GAUNT Landlord of England art thou now, not king,
Thy state of law is bondslave to the law,
And thou—
RICHARD —a lunatic, lean-witted fool,
Presuming on an ague’s privilege,
Dar’st with thy frozen admonition
Make pale our cheek, chasing the royal blood
With fury from his native residence.
Now, by my seat’s right royal majesty,
Wert thou not brother to great Edward’s son
This tongue that runs so roundly in thy head
Should run thy head from thy unreverent shoulders. (2.1.113-123)
Gaunt is here endorsing a vision of kingship which is, ironically, similar to Richard’s own, except he sees Richard as having abandoned it: the king should be exceptional, not compromised and corrupted; he should be much more than merely a landlord, handing over possession of his lands to others in all but name. He should be the arbiter of law, and his realm a place of law-abiding peace, but instead England is now a bondslave to the law (property and contract law, implicitly), and Richard himself is a subject, not a monarch. Gaunt’s speech of direct accusation to Richard has to be seen in light of the mystical, transcendent elegy for England which he has only just spoken: how are the mighty fallen, is his central theme and reproach.

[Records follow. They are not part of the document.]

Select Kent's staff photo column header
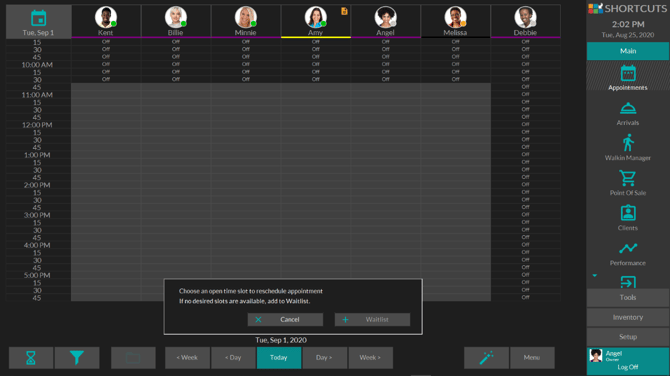Viewport: 670px width, 376px height. (106, 21)
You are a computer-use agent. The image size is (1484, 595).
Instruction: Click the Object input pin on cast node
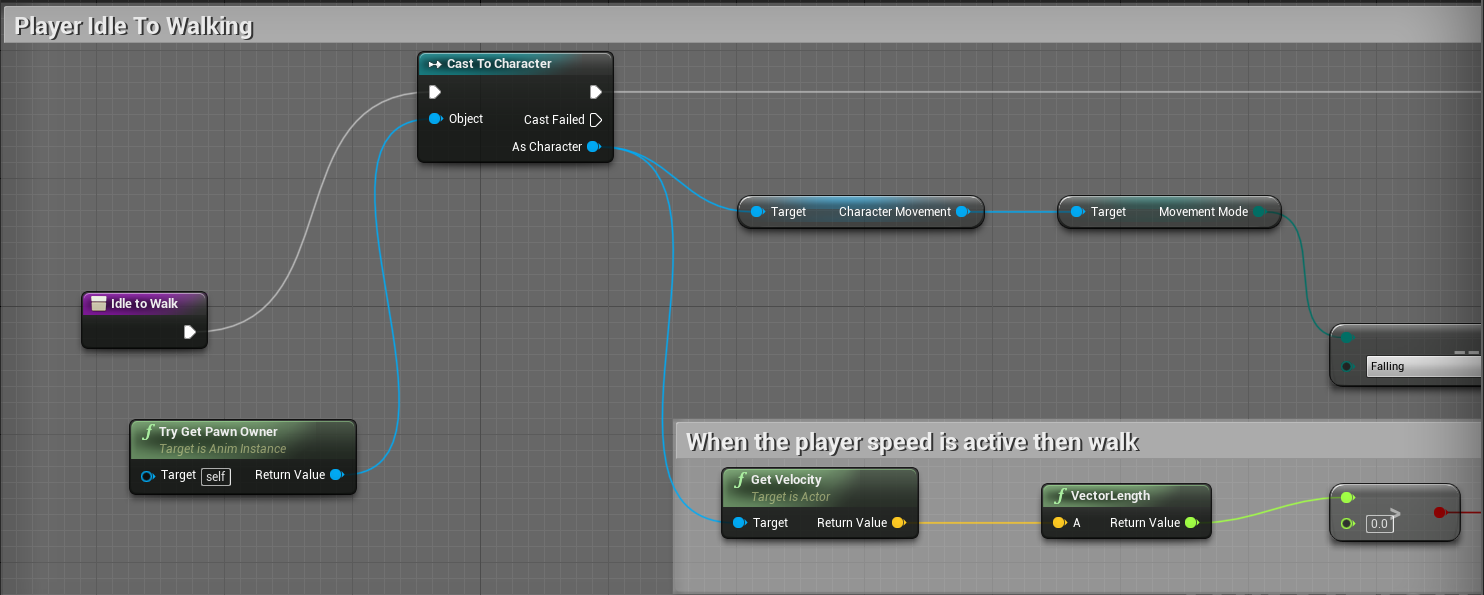coord(435,119)
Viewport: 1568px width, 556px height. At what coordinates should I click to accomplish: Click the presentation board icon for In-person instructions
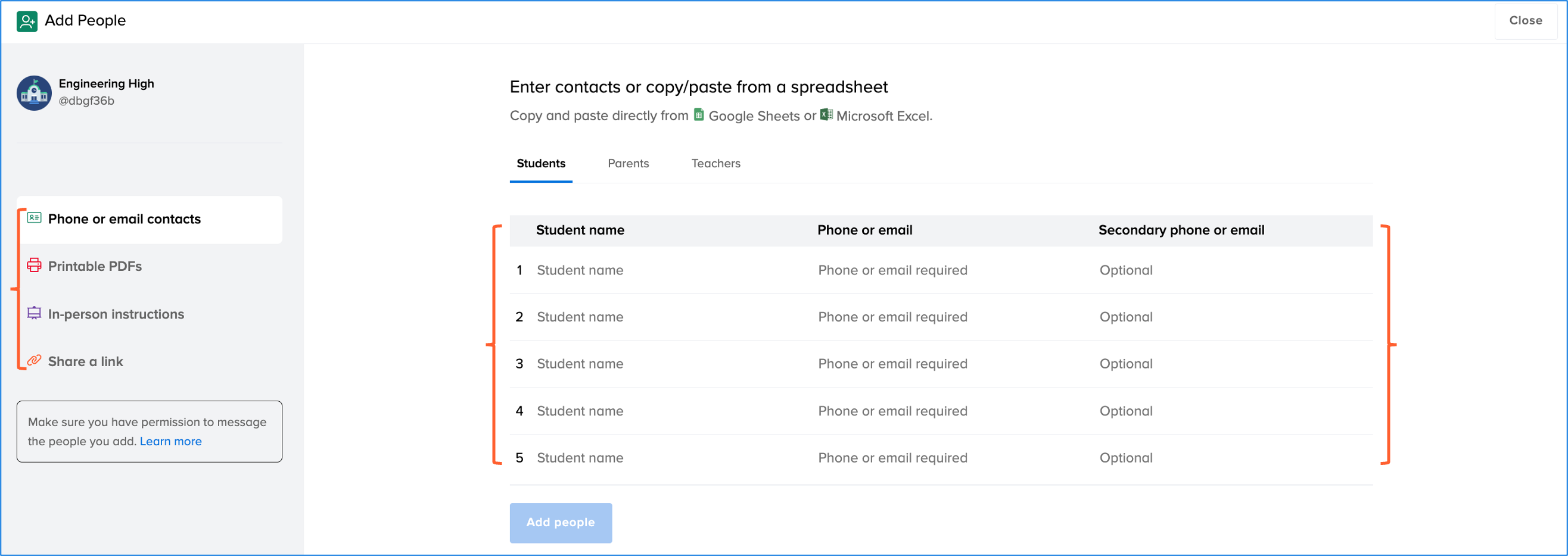[x=34, y=313]

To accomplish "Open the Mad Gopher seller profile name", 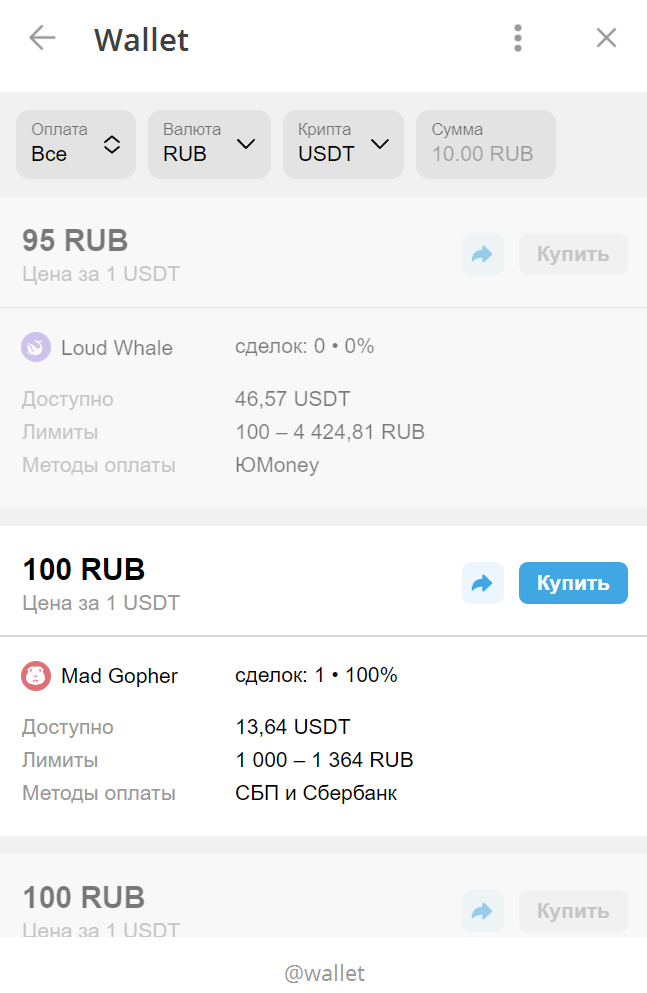I will pos(119,676).
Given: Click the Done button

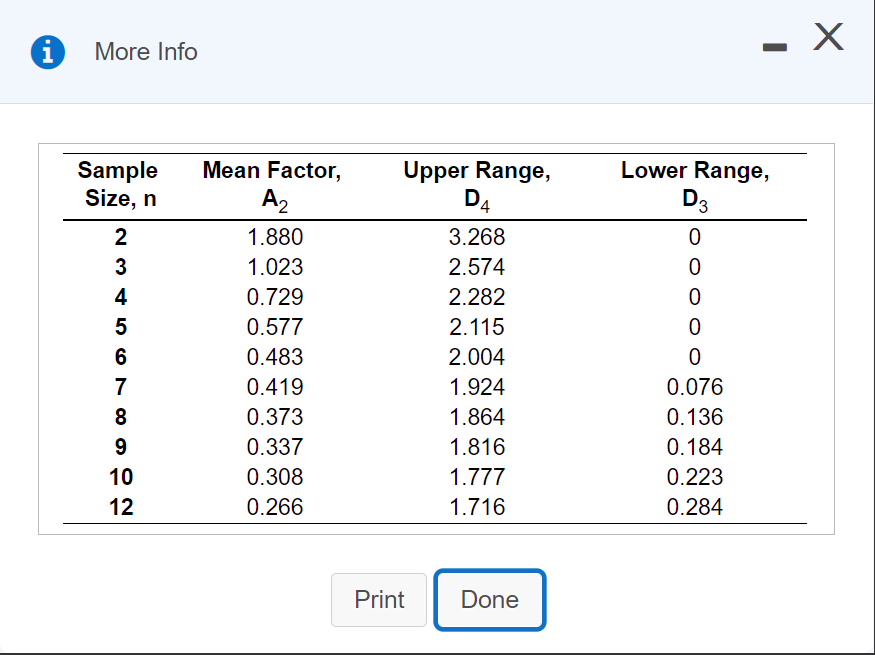Looking at the screenshot, I should click(x=489, y=600).
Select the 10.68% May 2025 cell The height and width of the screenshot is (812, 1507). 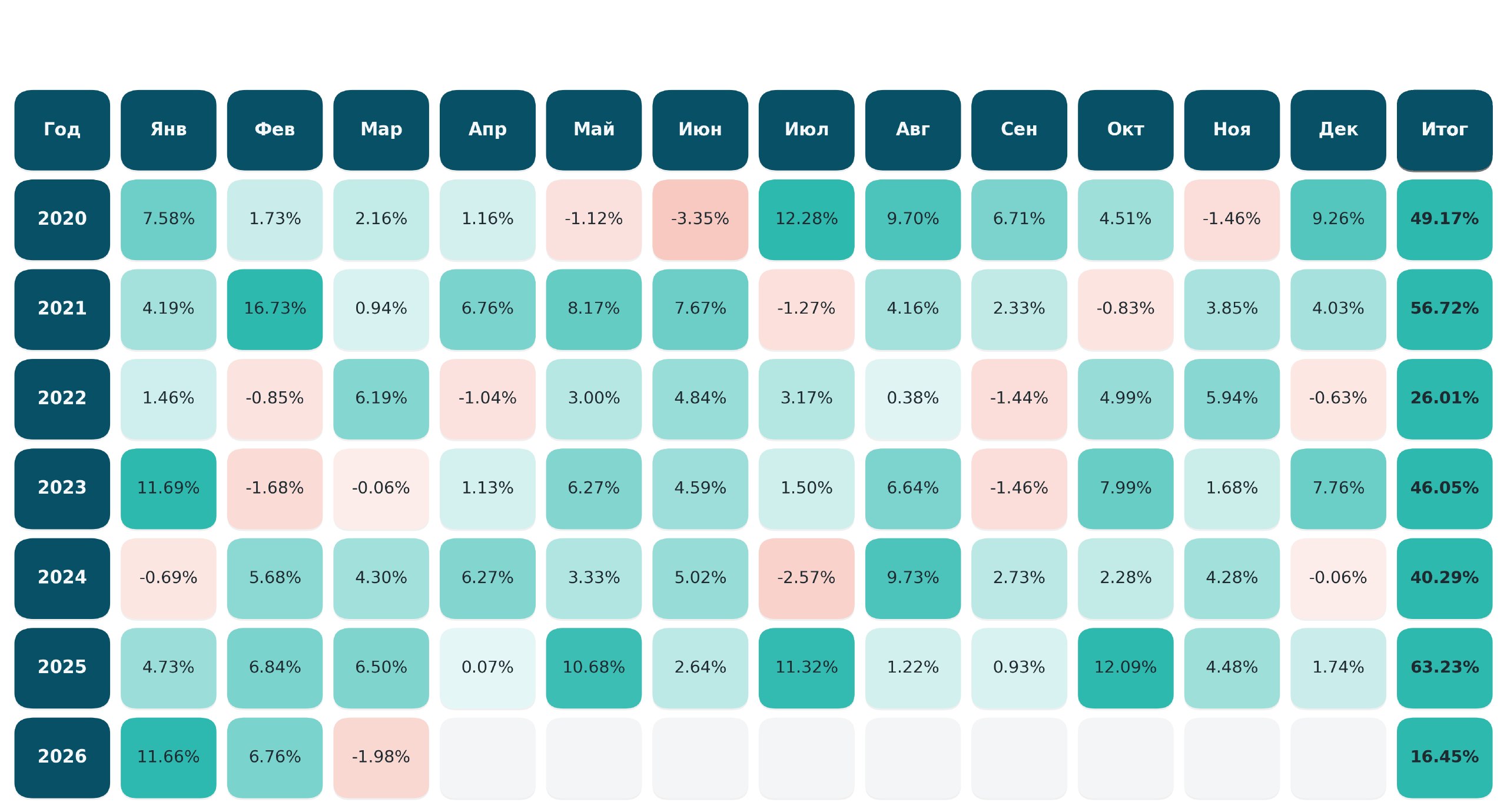click(593, 668)

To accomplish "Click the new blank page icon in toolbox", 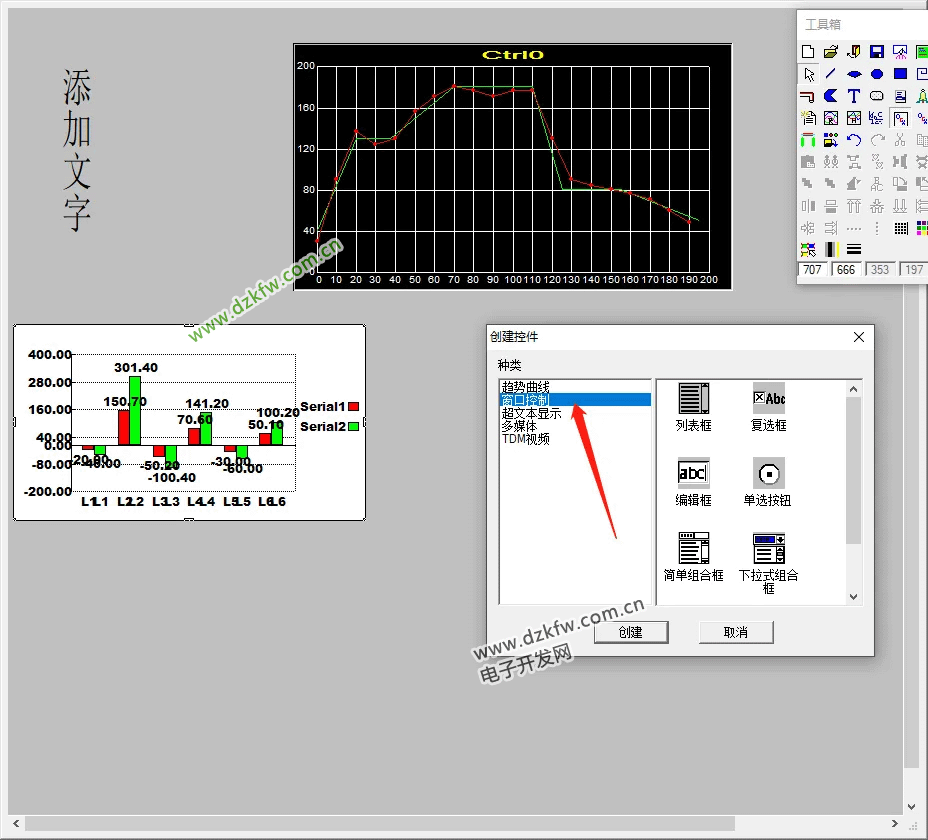I will coord(808,52).
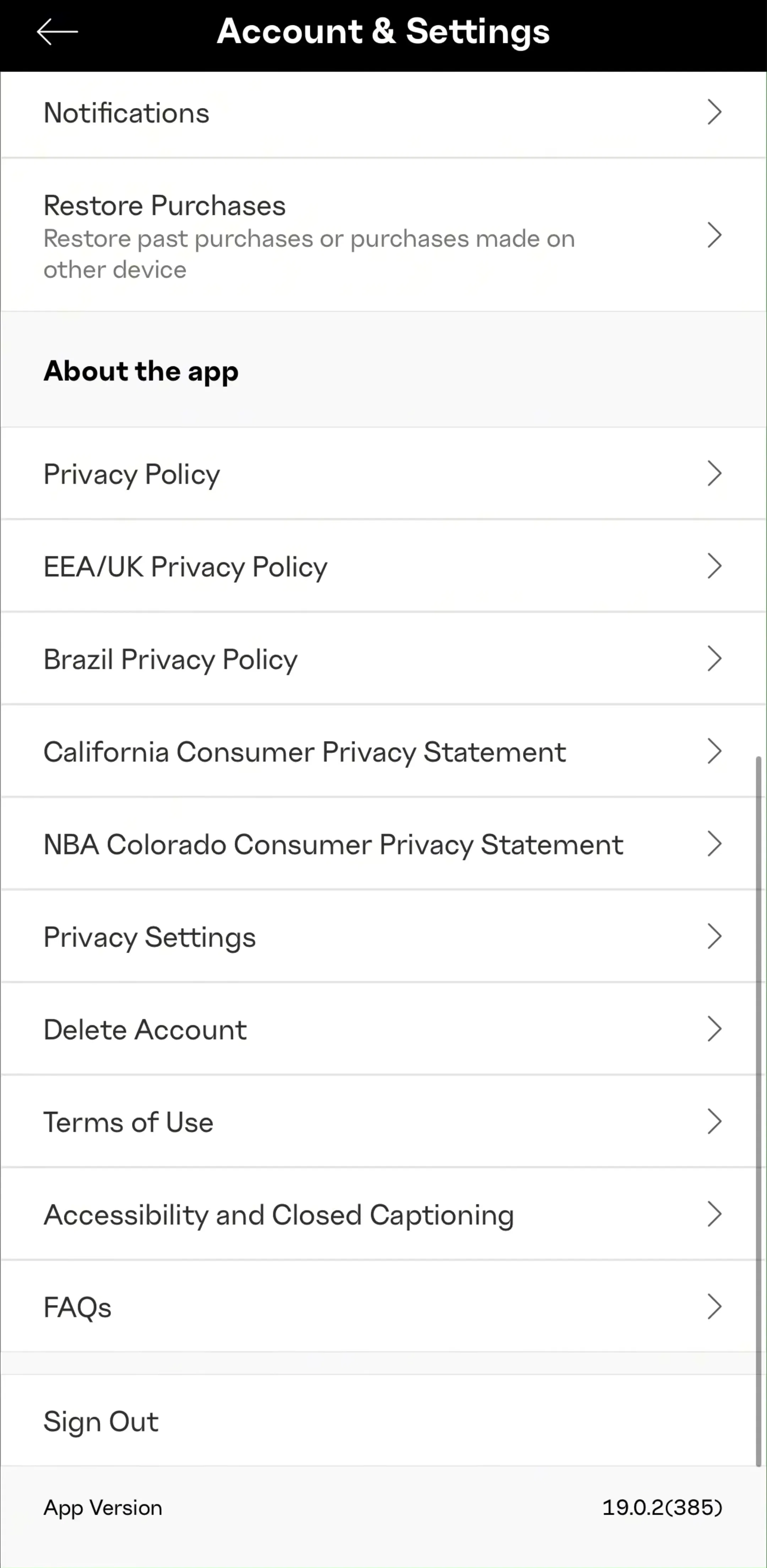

Richard can control himself no longer: no more witty, albeit icy, stichomythia, but a furious interruption: how very dare you! you lunatic, lean-witted fool, tedious, mad old man (glancing back at his earlier quibbling on gaunt). You’re presuming on an ague’s privilege, you think you’ll get away with this because you’ve got a chill and a fever (also, here, insulting Gaunt by downplaying his illness, suggesting that he’s just got a bit of a cold, rather than that he’s dying). How dare you,with thy frozen admonition (frozen suggesting chilly, hostile; perhaps contrasting with the fever of the ague, or arising out of its chill) enrage us, make our cheek pale with anger, so furious that the royal blood (after all, Gaunt has been telling Richard that he’s letting the family down, that he’s betraying his bloodline, his dynasty) vanishes from its native residence, Richard’s face. Richard is white-faced with anger. (Richard is no fool, and his rhetoric is complex and barbed; he picks up Gaunt’s terms, twists them, uses them to attack; he has certainly been listening, and Gaunt’s accusations have hit home.)
If you weren’t my uncle, my father’s brother, King Edward’s son, you’d have talked yourself out of a head by now. And that’s the sign that Gaunt has really got to Richard, a furious threat, no more Mr Nice King (or Mr Polite Nephew, even): I can have you killed, you know. Show some respect!